Утром встанет Поль, тщательно оденется. В комнате полукругом стоят начищенные до блеска слугой-негром двенадцать пар ботинок – чтобы он мог единым взглядом выбрать подходящую. Потом в полдень с моноклем, тросточкой и цветком в петлице выходит на узкую улицу Нового Орлеана и гуляет, бросая восхищенные взгляды на женщин.

Испанский гранд! Увы! Как ни расценивай наше искусство, а лучше быть шахматным профессионалом, чем профессиональным бездельником. Жаль!
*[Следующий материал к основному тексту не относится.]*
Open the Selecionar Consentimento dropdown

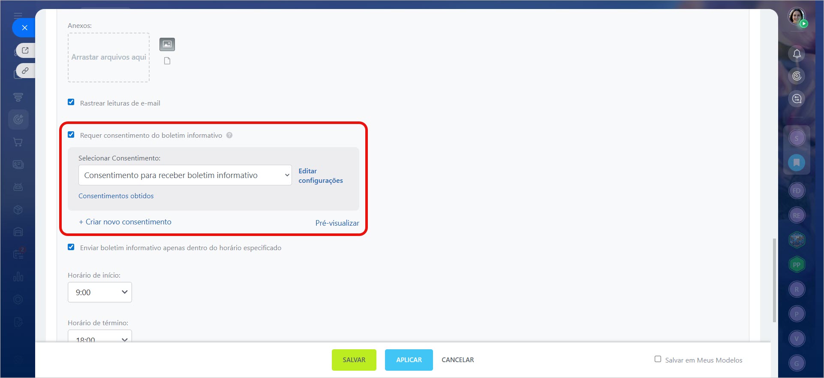tap(185, 175)
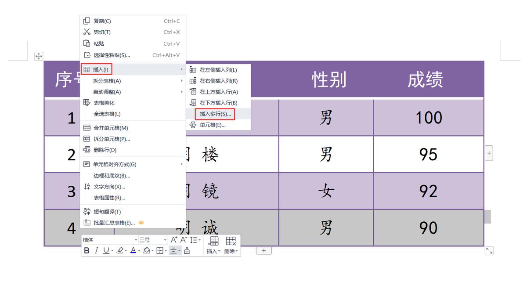Click the Paste clipboard icon
527x296 pixels.
coord(87,43)
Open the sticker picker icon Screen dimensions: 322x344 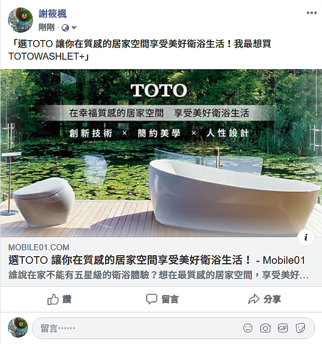coord(300,328)
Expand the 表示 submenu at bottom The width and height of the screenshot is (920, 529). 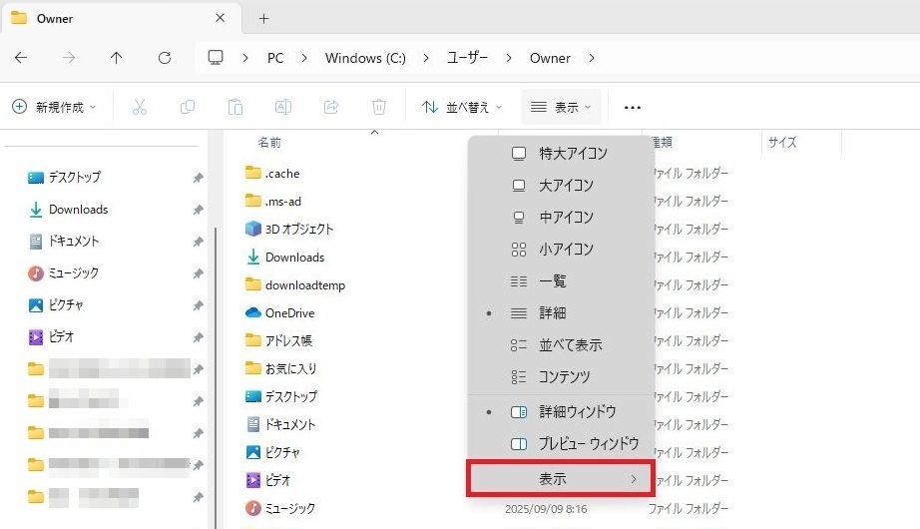pyautogui.click(x=561, y=479)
Пропал зря шахматный гений, подлинный чемпион мира! И шахматы ведь как любил! «О, женщины, ничтожество вам имя!» Так говорил принц Гамлет про мать-королеву. То же мог бы сказать и про свою мать бедный Поль.
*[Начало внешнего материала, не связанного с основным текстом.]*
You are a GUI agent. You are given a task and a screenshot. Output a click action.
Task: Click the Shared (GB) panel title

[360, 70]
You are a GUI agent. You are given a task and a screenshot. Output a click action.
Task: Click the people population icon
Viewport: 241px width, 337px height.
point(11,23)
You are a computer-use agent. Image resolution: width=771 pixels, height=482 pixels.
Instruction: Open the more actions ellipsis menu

– Грустная история! – сказал, вздохнув, Чигорин. – Спасибо, дорогой мэтр, за интересный вечер.

Он оплатил счет гарсону и встал.

– Постойте! – схватил его за руку Арну де Ривьер. – Вы завтра уезжаете в далекую Россию, к волкам, бегающим вечной полярной ночью по снежным улицам Петербурга…

– И день у нас сменяется ночью, как в Париже, и волки по улицам не бегают, – обиженно возразил Чигорин. – Разве только двуногие, да и те ездят в колясках.

– Все равно! Больше с вами, может, не увидимся. Я уже стар. Я не зря так разболтался о Морфи. Кто-кто, а я изучил до косточки и стиль и манеру его игры. Но только одного шахматиста наших дней могу сравнить с гениальным Полем. Угадайте: кого?

– Цукерторта? Стейница? Блекберна? – простодушно перечислял корифеев Михаил Иванович.